このような過酷な条件に耐えうる堅牢な電源は、鉄道システムを設計する上で非常に重要です。鉄道システムで使用するためには、衝撃・振動、防火、熱、EMI/ESD、重量、安全・信頼性などの厳しい規格をクリアする必要があります。
厳しい鉄道規格
現在、鉄道のアプリケーションは、いくつかの厳しい国際規格で規制されています。その一部をご紹介します:
- EN 50155 - 鉄道車両用電子機器
- EN 61373 - 衝撃・振動試験
- EN 50121-3-2 - 電磁両立性(EMC)
- EN 45545-2 - 鉄道車両の防火対策
例えばEN50155は、鉄道車両(機関車、客車、軽便鉄道、貨物列車など、移動するすべての鉄道車両)に使用される電子機器の性能規格として知られており、入力電圧範囲、電気的絶縁、動作温度範囲、衝撃・振動、湿度、EMCなどの必要最小限事項のほか、機器の信頼性や期待耐用年数についても規定しています。鉄道車両に使用される電子機器は、20年以上の動作寿命が見込まれるものが多く、徹底した環境試験が要求されます。また、EN50155では、通常の動作温度試験に加えて、熱サイクル試験、乾熱試験、湿熱試験を義務付けています。

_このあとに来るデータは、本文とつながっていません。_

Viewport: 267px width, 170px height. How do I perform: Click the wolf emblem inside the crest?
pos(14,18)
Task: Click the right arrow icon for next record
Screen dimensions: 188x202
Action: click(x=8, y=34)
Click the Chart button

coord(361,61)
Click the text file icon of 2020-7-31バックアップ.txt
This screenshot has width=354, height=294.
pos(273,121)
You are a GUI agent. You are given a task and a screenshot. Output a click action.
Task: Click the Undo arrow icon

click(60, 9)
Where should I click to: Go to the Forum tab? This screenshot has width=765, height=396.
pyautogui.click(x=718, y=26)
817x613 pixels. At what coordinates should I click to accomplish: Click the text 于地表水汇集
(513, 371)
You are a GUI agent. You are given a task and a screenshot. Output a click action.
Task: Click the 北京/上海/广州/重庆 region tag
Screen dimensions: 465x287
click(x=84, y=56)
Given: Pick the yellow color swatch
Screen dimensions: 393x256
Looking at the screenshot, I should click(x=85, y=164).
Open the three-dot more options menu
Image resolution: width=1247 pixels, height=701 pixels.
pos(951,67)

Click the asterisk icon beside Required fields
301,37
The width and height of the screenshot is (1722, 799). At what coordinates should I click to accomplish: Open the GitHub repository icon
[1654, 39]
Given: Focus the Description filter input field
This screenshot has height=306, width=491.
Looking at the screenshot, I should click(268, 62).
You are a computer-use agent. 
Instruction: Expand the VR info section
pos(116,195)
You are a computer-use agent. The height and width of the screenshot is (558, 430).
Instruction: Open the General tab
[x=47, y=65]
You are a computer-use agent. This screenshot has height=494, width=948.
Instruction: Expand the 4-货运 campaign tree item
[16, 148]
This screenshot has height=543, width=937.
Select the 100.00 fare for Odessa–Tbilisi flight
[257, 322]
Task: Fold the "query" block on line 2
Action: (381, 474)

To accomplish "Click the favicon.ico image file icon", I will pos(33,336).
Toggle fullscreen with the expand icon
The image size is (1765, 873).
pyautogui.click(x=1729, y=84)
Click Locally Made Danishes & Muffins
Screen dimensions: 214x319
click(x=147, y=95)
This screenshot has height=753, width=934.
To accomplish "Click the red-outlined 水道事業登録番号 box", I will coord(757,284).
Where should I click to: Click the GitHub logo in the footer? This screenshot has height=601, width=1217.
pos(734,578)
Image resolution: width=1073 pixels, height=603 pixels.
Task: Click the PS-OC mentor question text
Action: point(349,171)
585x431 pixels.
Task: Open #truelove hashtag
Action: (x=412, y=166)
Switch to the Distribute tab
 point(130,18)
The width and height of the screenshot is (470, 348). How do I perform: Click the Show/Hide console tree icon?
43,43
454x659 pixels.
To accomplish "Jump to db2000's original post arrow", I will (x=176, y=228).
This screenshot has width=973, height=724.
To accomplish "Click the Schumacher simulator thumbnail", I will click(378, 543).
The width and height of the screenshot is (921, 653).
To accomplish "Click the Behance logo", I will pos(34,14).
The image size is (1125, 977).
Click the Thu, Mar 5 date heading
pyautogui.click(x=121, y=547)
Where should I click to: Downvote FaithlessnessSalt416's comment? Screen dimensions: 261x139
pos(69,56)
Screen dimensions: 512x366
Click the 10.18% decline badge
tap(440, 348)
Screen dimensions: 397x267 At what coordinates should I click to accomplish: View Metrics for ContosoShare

一方、EN 61373は、鉄道運行環境の性質上、振動や衝撃を受ける可能性のある鉄道車両に使用することを意図した試験装置に対する要求事項を規定したものです。EN 50121-3-2は、鉄道車両での使用を意図した電気・電子機器に対するEMCのエミッションおよびイミュニティについて適用されます。火災発生時に最高レベルの安全性を実現するため、鉄道車両に使用されるすべての材料は、欧州規格EN 45545-2に準拠する必要があります。
ハイパワーDC/DCコンバータ
RECOMは、40年以上にわたる標準およびカスタムパワーコンバータの開発・製造の経験を生かし、最近EN50155認証電源の製品ポートフォリオを拡大しました。イタリアの電源専門メーカーPower Control Systemsの買収により、RECOMは幅広い
AC/DCおよびDC/DCコンバータとともに、最大10kWの鉄道用
カスタム電源 ソリューションが提供可能になりました。
鉄道システムで使用される
DC/DCコンバータ は、ここ数十年でいくつかの異なる電源電圧のものが登場しており、標準的な定格電圧はDC24V, DC36V, DC48V, DC72V, DC96V, DC110Vなどです。最新版のEN50155では7種類の標準DC電圧が定義されていますが、長距離列車ではDC110Vが、軽便鉄道、路面電車、トローリーではDC24VからDC48Vが一般的となっています。公称DC24、48、110V入力電圧の要件を満たすために、多くの鉄道アプリケーション開発者はRP20-FRやRP40-FRシリーズなどの4:1コンバータを選んでいます。これは、3種類の入力電圧バージョンで過渡現象も含めて公称入力電圧範囲をカバーするためです。RECOMの最近の改良により、1種類のコンバータでより広い入力電圧範囲をカバーする必要がある鉄道開発者に新しい扉が開かれました。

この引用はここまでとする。